Facing the reality of suicide challenge | Sunday Observer

Facing the reality of suicide challenge

According to the latest report issued by the World Population Review, the suicide mortality rate in Sri Lanka for year 2018 is 14.6 per 100,000 population, ranking 29th in the collection of 157 countries. Compared with the position in 2016 (which was 16.0 per 100,000) it shows a slight improvement.

However, we must not forget that for each person who died, an estimated 20 others attempted and/or considered suicide. These attempts range in intent and medical severity from the mildly self-injurious to the determinedly lethal.

Suicide occurs throughout the world, affecting individuals of all nations. Statistics reveal that countries with the highest suicide rates in the world are incredibly diverse. For example, in 2018, among the top five were Lithuania (East Europe), Russia (East Europe), Guyana (South America), and South Korea (Asia).

The only western European nation with a high suicide rate is Belgium, which however has some of the world’s most liberal laws on doctor-assisted suicide, which is likely to be a factor in its statistics.

The World Health Organisation estimates that each year approximately one million people die from suicide. It represents a global mortality rate of 16 people per 100,000 or one death every 40 seconds.


Sri Lanka has experienced major changes in its suicide rates since Independence. According to the statistics of the Registrar General’s office, at the time of independence (1948), the suicide rate in Sri Lanka was nine per 100,000 people. In the 1970s, it rose to 19 per 100,000, and in the mid-1980s, it reached 33 per 100,000. Subsequent reductions in our suicide rates have been attributed mainly to the introduction of restrictions on the availability of highly toxic pesticides and numerous other measures.

Yet, we cannot be satisfied with the current status. With firm determination, hard work and proper planning, we could do better than the prevailing status. We are losing far too many with every suicide, while also profoundly hurting those left behind.
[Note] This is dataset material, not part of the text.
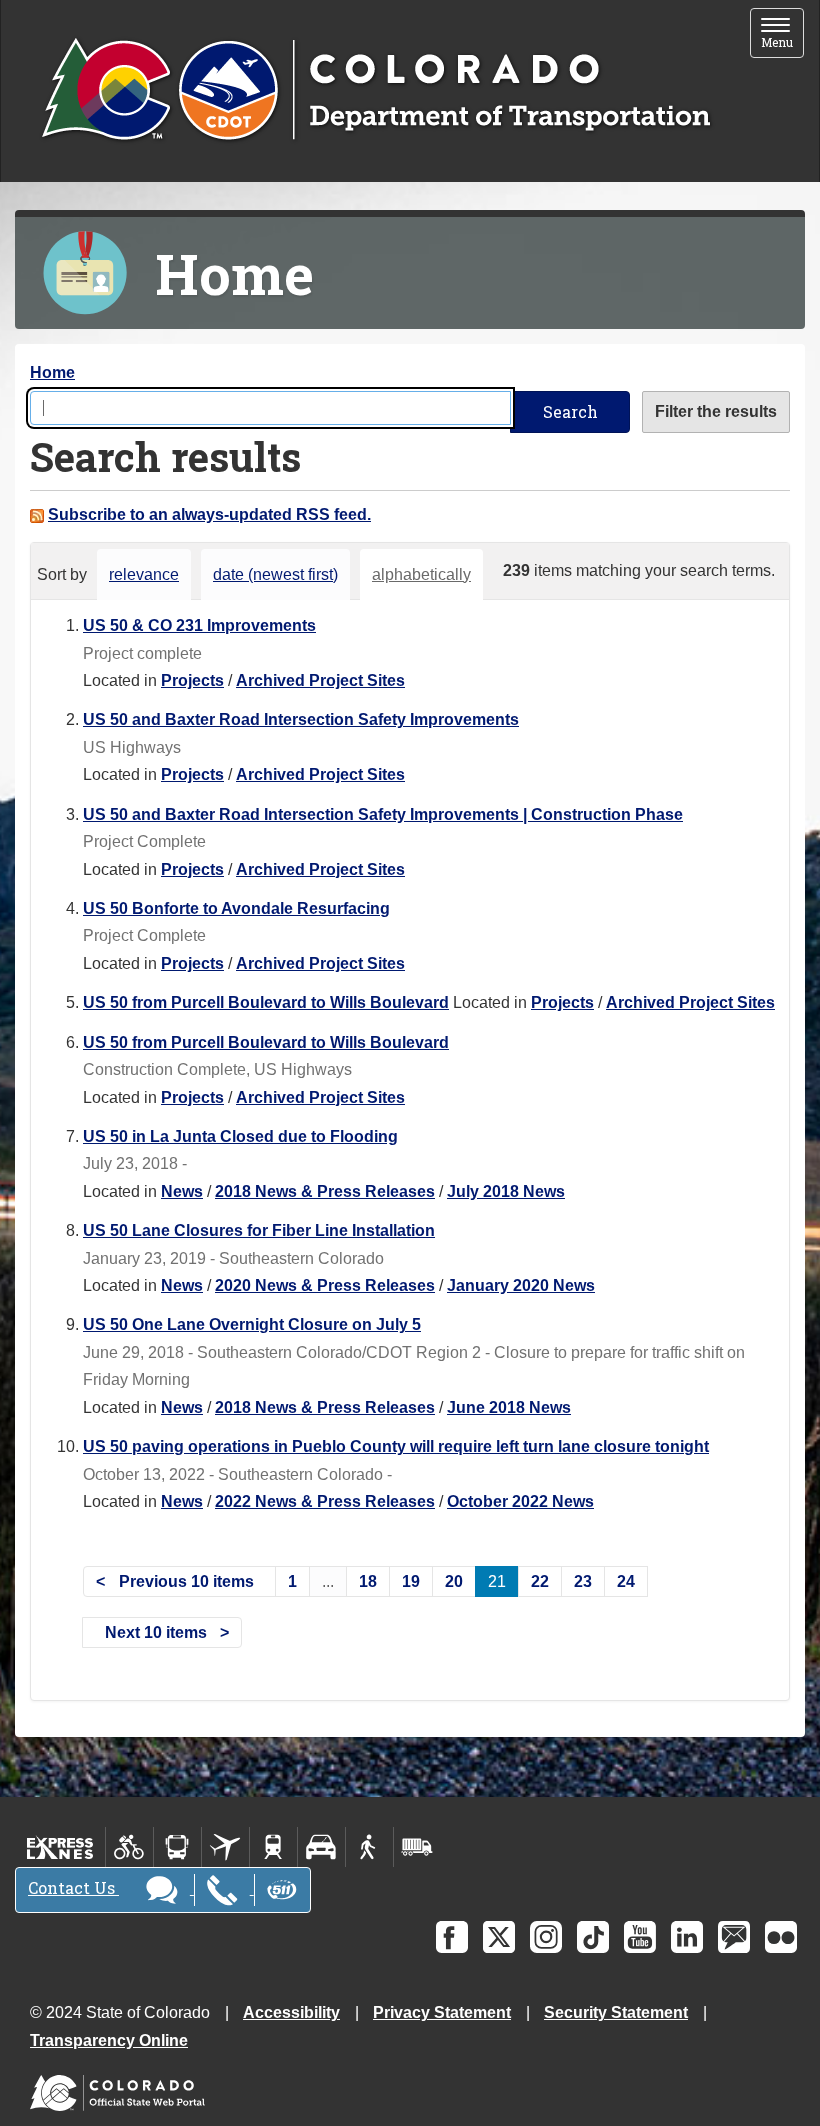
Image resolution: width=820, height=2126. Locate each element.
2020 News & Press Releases (325, 1285)
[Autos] (321, 1847)
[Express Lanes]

When one studies the statistics carefully, it becomes clear that we still have a crisis of suicidal behaviour among our youth and the old-aged. Police statistics reveal that in 2018, 3,281 people committed suicide, of which 41 per cent were over 56 years and 35 per cent between 21 and 40 years. Research is needed to find out the reason for these two age groups to be susceptible to such disastrous activity.

State intervention

Global studies suggest that a range of social, personality, childhood and related factors indirectly contribute to suicidal behaviour. The largest contributory factor comes from mental health problems showing that 90% of suicides are associated with mental disorders.

Depression is the main reason for mental disorders. A depression (whether mild or severe) can happen due to many reasons, such as, childhood sexual and physical abuse and poor parenting. Other groups at risk are persons with severe somatic illness, the socially disadvantaged and those with a recent loss of a loved one or negative life events in the past. Substance users are positioned as a special group at high-risk.

Multi-sector approach

By acknowledging that the multiple causes of suicide are not amendable by the healthcare sector alone, many EU countries have successfully developed comprehensive approaches across multi-sectors at all levels.

Each EU country has a solidly-structured national suicide prevention program associated with documented reductions of suicide rates. Each program carries a tripartite approach integrating individuals, community organisation, and related government sectors.

Each country’s mission is to identify and minimise circumstances that encourage suicidal behaviour. They have identified that suicide rates cannot be reduced unless the circumstances that galvanise suicidal behaviour are also reduced. Therefore, the program was given sustained government and community support and resources.

The program includes (a) improved recognition and treatment of depression, (b) restriction of suicide means, (c) restrict glamourizing of media-coverage of suicides, (d) improved access to mental healthcare, and (e) healthcare staff capacity building.


The following suggestions may be worth considering when we start a national program to minimise suicidal behaviour in Sri Lanka.

1) The elevated rate of suicidal behaviour among the youth should be researched first to learn what factors have attributed to it.

2) The level of ‘suicide alertness and intervention’ skills among the entire adult population needs to be raised so that people in distress (e.g. a family member or friend) can be identified and encouraged to seek help.

3) More training is needed on elementary counselling methods for interested community members

4) Government and local bodies must identify and address the underlying social determinants of elevated rates of suicidal behaviour. They may include, early school dropouts, overcrowded housing, sexually abused children, unemployed youth and youth involved in violence.

5) Early childhood development programs (e.g. home visitation programs for young mothers), would have a positive impact. A culturally appropriate approach to improve lives of young parents could help prevent many problems from occurring later on in life.

The role of the community

Communities play a critical role in reducing the suicide level. They can provide social support to vulnerable individuals and engage in follow-up care, fight stigma and support those bereaved by suicide.

They can give individuals a sense of belonging and a feeling of connectedness by being part of a community. Communities can also implement specific suicide reduction strategies assigned to them.

The Government has a responsibility to facilitate community engagement in suicide prevention.

Whereas the Government needs to take the lead and develop multisectoral suicide prevention strategies, communities can incorporate and enhance these efforts. It would be a fine combination.